The University of Chicago’s Independent Student Newspaper since 1892

Chicago Maroon

Scholars talk academic freedom at DePaul

Scholars from around the country convened at DePaul University’s downtown campus last weekend for the DePaul Academic Freedom Conference, a two-day forum for scholars to present findings, research, and ideas about recent trends in academic freedom.

The conference was organized by the DePaul Academic Freedom Committee (AFC), a student organization which seeks to examine the issue of academic freedom for universities nationwide. Much of the organization’s efforts were originally spurred by DePaul’s decisions last year to deny tenure to two of the university’s professors, Dr. Norman Finkelstein and Dr. Mehrene Larudee.

Finkelstein has been a vocal critic of the Israeli government and its role in the Israel-Palestine conflict. Mehrene voiced support for Finkelstein during his controversial tenure case.

The DePaul convention took place against the backdrop of a nationwide dialogue about the limits of academic censorship and free speech. In a similar conference on academic freedom last quarter, the U of C hosted political science professor John Mearsheimer and linguist and political activist Noam Chomsky of the Massachussets Institute of Technology.

Andrew Buchwach, a member of DePaul’s AFC, stressed the vital role of universities in shaping public discourse.

“This is where people learn to think,” he said.

He added that public discourse can become charged and accusatory when particular racial, socioeconomic, or ideological groups become defensive.

With respect to the Israel-Palestine controversy, Buchwach said that the priority of universities should be “freeing up academics to be subjective so we can determine what the hell objectivity is. At the end of the day, we’re not getting all of the facts we need.”

Several speakers at the conference echoed Buchwach’s sentiments.

Task 1: Condense the paragraph of the article that begins "The conference was organized by" into one or two sentences, keeping its main facts.

Data shown:
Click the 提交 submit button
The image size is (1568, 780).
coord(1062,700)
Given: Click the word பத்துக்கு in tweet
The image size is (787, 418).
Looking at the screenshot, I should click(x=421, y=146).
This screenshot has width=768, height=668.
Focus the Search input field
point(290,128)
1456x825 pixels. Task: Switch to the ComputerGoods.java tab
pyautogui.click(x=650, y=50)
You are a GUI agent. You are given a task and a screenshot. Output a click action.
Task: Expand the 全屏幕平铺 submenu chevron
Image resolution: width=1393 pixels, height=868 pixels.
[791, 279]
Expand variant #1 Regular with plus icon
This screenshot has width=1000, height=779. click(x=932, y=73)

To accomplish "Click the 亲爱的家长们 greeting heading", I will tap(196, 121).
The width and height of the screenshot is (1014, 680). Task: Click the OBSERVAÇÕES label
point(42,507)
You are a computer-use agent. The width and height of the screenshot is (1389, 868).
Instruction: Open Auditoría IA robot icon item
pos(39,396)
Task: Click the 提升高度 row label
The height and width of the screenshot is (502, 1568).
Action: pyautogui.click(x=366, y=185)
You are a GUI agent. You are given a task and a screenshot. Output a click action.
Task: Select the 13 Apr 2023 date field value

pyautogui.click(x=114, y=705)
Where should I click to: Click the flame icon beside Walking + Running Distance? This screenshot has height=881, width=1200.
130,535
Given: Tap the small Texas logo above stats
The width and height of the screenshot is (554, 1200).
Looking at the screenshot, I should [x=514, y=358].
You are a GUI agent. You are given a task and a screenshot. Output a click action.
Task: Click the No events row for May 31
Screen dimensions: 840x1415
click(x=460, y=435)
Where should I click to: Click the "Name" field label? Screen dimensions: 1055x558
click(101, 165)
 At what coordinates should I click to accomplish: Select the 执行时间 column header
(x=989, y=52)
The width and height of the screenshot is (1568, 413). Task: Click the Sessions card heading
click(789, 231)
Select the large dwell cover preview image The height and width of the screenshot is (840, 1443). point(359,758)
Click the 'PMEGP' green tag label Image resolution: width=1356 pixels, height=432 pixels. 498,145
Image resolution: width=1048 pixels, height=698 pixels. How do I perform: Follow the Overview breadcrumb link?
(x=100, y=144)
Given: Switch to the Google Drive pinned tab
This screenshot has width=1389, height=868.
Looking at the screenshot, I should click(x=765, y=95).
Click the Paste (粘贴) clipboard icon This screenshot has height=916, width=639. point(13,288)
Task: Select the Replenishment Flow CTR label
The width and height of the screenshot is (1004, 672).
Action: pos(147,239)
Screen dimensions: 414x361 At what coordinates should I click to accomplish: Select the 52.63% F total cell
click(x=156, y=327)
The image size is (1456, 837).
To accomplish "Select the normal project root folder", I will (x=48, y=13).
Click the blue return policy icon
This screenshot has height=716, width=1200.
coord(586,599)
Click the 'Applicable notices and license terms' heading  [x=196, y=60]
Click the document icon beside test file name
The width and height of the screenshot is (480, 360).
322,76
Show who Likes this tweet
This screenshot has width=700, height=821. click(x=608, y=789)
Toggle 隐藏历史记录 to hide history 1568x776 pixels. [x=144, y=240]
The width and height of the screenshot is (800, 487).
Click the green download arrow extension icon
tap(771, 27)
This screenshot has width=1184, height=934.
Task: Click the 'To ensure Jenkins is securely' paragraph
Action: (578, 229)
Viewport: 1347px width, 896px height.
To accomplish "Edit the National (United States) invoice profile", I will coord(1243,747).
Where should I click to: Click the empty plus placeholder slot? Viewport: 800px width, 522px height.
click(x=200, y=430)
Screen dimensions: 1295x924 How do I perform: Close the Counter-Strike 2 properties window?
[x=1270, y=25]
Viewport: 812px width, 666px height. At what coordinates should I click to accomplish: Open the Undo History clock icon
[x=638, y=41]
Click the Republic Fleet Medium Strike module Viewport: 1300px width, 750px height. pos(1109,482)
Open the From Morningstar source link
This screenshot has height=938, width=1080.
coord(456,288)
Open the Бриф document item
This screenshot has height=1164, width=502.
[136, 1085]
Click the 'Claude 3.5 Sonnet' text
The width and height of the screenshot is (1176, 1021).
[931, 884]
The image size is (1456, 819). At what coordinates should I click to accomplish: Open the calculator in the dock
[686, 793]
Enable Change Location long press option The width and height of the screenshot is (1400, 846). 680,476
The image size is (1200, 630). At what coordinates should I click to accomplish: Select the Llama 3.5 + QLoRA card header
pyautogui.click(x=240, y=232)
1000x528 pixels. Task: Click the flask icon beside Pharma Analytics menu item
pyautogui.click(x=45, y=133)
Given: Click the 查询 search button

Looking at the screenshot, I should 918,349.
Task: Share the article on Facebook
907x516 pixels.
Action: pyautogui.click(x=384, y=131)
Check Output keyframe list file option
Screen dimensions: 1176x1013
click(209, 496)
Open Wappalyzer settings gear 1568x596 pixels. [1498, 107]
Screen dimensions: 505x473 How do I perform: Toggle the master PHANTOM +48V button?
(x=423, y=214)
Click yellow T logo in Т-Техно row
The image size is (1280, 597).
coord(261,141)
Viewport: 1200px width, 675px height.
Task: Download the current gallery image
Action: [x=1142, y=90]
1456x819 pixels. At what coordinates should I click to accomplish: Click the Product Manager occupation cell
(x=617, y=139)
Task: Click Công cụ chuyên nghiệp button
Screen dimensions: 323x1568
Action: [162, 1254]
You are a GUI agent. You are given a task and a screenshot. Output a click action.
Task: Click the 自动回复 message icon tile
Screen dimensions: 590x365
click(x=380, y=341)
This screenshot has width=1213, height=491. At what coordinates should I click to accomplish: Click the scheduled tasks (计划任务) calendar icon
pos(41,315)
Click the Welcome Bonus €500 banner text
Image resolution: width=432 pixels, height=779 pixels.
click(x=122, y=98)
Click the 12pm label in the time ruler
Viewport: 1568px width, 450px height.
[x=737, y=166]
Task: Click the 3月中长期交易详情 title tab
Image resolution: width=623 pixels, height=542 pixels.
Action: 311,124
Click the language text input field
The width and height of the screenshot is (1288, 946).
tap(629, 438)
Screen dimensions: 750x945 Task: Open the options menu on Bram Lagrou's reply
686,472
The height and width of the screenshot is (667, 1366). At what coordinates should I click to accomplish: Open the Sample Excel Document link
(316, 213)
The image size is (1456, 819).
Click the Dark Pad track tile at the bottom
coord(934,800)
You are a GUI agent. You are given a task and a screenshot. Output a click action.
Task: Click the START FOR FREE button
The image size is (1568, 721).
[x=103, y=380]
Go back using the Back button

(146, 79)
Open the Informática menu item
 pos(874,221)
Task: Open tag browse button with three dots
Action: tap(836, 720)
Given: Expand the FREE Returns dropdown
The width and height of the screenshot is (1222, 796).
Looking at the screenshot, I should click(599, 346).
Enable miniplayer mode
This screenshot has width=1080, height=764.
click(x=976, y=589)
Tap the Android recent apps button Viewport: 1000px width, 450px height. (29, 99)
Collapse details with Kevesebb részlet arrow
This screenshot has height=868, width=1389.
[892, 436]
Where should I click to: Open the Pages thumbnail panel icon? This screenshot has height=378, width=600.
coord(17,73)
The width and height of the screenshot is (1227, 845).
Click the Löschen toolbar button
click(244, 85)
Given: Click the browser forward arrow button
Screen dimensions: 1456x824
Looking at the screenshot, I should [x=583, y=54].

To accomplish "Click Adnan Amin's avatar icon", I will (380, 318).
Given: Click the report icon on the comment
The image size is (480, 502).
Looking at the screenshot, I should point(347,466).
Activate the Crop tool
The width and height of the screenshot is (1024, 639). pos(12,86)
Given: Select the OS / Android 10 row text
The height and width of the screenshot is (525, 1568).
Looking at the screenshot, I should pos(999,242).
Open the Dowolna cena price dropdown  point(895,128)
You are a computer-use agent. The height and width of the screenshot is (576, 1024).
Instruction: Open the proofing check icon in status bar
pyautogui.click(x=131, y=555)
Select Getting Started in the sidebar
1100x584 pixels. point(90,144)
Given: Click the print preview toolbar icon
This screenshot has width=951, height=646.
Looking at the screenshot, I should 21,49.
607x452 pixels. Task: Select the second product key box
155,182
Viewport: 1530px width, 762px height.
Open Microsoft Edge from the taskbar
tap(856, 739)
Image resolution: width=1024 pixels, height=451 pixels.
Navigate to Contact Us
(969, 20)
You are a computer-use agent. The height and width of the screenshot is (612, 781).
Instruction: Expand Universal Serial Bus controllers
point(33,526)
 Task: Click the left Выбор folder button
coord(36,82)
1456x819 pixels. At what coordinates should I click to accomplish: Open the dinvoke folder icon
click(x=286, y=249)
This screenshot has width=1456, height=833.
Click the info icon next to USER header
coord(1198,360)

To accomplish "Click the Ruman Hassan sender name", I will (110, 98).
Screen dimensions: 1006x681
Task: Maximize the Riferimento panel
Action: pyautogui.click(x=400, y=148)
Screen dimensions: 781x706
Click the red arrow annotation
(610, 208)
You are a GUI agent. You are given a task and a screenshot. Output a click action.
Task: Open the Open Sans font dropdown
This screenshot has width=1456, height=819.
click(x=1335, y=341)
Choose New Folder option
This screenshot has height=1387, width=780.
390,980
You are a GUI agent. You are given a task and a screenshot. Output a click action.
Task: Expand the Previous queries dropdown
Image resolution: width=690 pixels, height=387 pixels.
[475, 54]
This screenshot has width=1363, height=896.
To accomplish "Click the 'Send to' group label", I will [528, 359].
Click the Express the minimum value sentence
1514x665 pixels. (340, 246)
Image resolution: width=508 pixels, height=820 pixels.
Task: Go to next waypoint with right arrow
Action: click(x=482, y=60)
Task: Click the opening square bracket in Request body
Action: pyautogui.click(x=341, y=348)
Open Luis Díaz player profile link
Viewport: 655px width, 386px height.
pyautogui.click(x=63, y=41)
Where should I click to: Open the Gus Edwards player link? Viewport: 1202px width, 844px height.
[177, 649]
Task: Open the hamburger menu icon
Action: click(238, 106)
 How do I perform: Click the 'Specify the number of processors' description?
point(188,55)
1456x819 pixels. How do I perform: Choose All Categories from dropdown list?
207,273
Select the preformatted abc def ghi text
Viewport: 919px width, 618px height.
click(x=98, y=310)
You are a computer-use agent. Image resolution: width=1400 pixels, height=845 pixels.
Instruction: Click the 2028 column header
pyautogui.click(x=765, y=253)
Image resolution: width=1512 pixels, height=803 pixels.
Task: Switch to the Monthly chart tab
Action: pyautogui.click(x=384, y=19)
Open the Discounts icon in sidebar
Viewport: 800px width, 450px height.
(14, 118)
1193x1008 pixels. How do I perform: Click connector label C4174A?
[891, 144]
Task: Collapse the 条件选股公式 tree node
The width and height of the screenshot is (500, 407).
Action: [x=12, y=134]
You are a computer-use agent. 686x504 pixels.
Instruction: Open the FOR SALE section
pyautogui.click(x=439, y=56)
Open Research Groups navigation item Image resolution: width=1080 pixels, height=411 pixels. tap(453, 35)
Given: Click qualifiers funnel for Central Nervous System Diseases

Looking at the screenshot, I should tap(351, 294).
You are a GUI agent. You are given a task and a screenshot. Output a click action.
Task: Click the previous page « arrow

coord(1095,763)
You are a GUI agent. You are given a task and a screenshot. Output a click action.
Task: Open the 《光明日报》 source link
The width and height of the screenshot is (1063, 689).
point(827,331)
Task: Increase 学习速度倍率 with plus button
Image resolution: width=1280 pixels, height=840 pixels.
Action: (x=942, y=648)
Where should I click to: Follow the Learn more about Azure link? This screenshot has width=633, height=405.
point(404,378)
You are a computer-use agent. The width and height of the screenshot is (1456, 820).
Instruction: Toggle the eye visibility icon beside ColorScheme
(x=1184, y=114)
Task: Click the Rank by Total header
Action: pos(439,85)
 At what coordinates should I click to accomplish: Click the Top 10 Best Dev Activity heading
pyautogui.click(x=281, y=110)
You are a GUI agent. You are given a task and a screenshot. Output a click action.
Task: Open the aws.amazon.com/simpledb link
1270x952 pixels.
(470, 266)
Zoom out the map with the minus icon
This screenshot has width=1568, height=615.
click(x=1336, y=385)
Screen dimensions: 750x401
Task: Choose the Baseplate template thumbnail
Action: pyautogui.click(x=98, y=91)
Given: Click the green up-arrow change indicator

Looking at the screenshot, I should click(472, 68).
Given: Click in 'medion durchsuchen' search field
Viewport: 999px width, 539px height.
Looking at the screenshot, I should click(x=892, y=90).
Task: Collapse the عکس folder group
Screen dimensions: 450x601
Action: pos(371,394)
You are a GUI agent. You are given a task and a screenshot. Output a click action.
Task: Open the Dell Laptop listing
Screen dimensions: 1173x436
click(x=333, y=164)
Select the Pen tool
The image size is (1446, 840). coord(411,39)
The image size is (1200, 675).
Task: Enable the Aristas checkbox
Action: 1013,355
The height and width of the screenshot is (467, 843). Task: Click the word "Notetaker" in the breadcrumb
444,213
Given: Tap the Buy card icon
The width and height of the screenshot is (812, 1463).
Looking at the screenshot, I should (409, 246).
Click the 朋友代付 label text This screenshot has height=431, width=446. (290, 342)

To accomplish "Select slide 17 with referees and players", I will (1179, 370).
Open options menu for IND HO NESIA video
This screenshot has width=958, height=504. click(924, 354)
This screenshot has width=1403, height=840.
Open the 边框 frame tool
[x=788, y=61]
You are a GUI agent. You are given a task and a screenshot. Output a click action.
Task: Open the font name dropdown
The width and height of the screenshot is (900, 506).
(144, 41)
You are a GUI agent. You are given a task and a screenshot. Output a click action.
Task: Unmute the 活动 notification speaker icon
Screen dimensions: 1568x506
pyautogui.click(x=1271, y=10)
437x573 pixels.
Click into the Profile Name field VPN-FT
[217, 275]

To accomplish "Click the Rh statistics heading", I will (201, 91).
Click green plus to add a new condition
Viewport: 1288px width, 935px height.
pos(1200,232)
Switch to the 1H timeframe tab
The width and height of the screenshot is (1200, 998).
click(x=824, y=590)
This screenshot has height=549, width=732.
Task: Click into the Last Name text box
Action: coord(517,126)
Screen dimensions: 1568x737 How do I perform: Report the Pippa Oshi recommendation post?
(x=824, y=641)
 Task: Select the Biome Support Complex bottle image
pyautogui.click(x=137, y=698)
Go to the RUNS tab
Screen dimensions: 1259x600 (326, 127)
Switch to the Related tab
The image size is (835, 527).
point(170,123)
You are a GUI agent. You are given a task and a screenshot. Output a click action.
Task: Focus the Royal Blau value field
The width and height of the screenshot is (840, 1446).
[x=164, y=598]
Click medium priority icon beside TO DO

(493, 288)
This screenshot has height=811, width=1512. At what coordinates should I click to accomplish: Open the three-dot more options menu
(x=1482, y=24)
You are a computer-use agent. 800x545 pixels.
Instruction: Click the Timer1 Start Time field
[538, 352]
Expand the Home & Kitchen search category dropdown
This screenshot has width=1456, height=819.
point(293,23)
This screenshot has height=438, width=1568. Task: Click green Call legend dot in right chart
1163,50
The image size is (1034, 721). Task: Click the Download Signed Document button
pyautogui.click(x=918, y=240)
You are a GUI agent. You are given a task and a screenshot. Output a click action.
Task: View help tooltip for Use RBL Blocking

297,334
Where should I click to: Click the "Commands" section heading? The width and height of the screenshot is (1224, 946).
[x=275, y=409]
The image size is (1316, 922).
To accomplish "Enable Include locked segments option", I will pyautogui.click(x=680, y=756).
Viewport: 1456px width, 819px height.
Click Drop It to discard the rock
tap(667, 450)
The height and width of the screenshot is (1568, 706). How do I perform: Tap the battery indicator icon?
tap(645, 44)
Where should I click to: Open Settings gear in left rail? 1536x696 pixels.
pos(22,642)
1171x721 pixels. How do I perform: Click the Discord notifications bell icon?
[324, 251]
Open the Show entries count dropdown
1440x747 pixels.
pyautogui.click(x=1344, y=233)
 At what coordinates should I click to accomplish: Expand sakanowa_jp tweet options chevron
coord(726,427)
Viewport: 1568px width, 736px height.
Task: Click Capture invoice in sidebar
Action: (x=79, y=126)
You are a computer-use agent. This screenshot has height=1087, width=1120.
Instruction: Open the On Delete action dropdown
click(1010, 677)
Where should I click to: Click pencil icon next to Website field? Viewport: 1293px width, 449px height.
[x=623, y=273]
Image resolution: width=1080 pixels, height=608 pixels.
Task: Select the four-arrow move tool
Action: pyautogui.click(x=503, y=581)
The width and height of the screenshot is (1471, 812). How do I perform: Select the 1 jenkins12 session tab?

Task 2: Reproduce the rows above word for word, starting at the line that contains "Check Output keyframe list file option" and ending at the line that contains "click(x=380, y=341)", with both of those lines included.

Complete response 1: DePaul's Academic Freedom Committee (AFC), a student group that studies academic freedom at universities across the country, organized the conference. Its work was largely prompted by DePaul's decisions last year to deny tenure to professors Norman Finkelstein and Mehrene Larudee.

Complete response 2:
Check Output keyframe list file option
Screen dimensions: 1176x1013
click(209, 496)
Open Wappalyzer settings gear 1568x596 pixels. [1498, 107]
Screen dimensions: 505x473 How do I perform: Toggle the master PHANTOM +48V button?
(x=423, y=214)
Click yellow T logo in Т-Техно row
The image size is (1280, 597).
coord(261,141)
Viewport: 1200px width, 675px height.
Task: Download the current gallery image
Action: [x=1142, y=90]
1456x819 pixels. At what coordinates should I click to accomplish: Click the Product Manager occupation cell
(x=617, y=139)
Task: Click Công cụ chuyên nghiệp button
Screen dimensions: 323x1568
Action: [162, 1254]
You are a GUI agent. You are given a task and a screenshot. Output a click action.
Task: Click the 自动回复 message icon tile
Screen dimensions: 590x365
click(x=380, y=341)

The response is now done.